▸ **Consigne**:
Dans l'extrait ci-dessous sur la responsabilité de l'État du fait des attroupements, relevez chaque texte ou dispositif désigné par un nom précis : article, code, recommandation, fonds ou garantie.
-------- Extrait à lire --------
Le groupe de travail préconise de faire évoluer l'article L. 211-10 du code de sécurité intérieure relatif à la responsabilité de l'État du fait des attroupements dans le sens d'une clarification de ses dispositions . La sécurité des personnes et des biens étant de la compétence de l'État et la première des libertés, sa responsabilité pourrait ainsi être engagée sur ce fondement dès lors que des manifestations déclarées et autorisées dégénèrent à plusieurs reprises dans un même secteur .

En cas d'un tel recours, et si le fonds national d'indemnisation de la recommandation n° 4 est mis en oeuvre, l'octroi d'indemnisations par ce fonds pourrait être suspendu dans l'attente de l'issue du recours.

Le groupe de travail propose également de réfléchir à la possibilité d'une protection juridique par les assurances sous forme d'une prise en charge financière des frais engagés par le requérant à l'occasion d'un tel recours lié à ce sinistre, sur le modèle de la « garantie défense recours ».
-------- Données affichées --------
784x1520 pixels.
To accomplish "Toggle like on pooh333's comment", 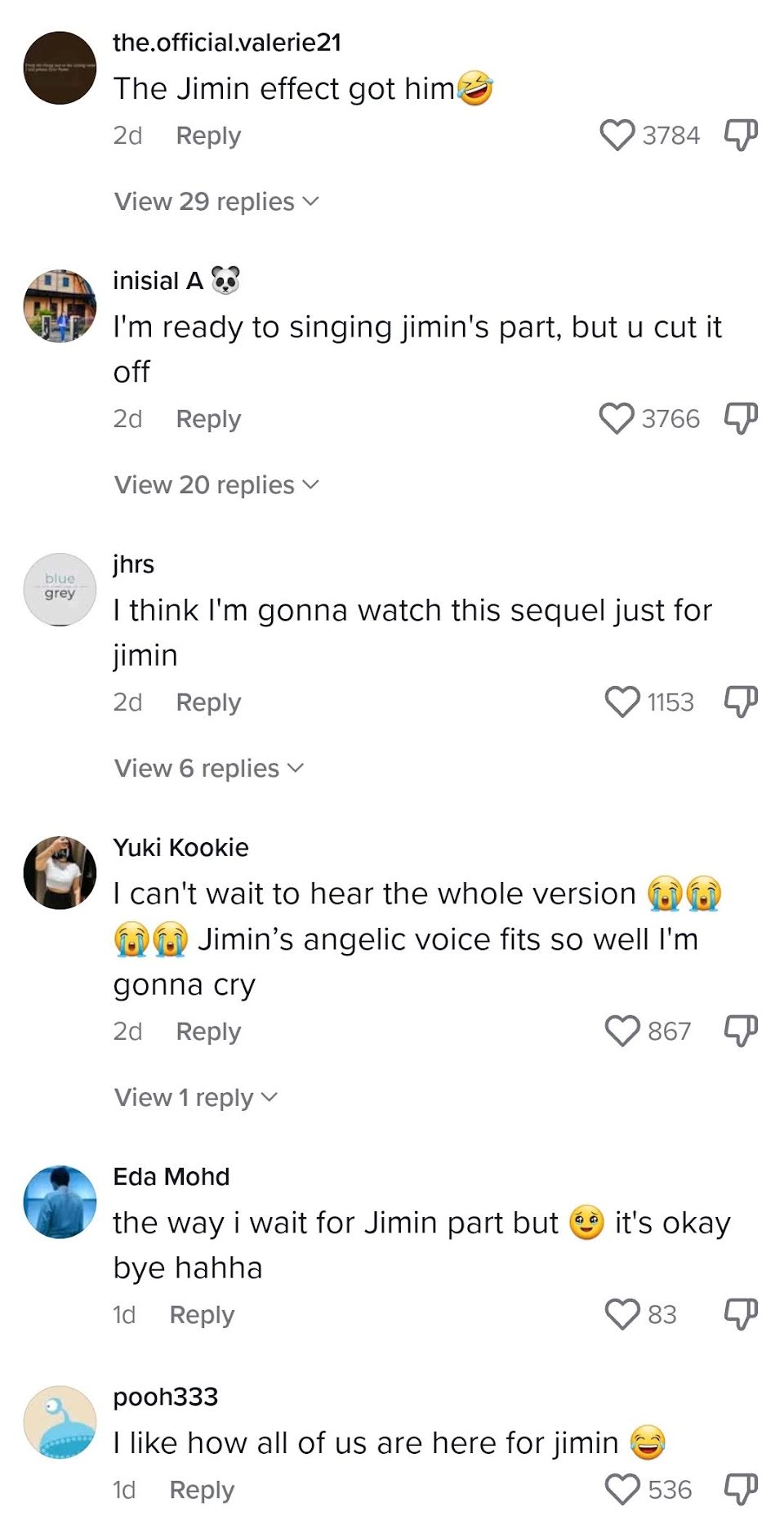I will pos(622,1490).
--------
▸ **Résultat de l'exercice**:
- l'article L. 211-10
- le code de sécurité intérieure
- la recommandation n° 4
- le fonds national d'indemnisation
- la « garantie défense recours »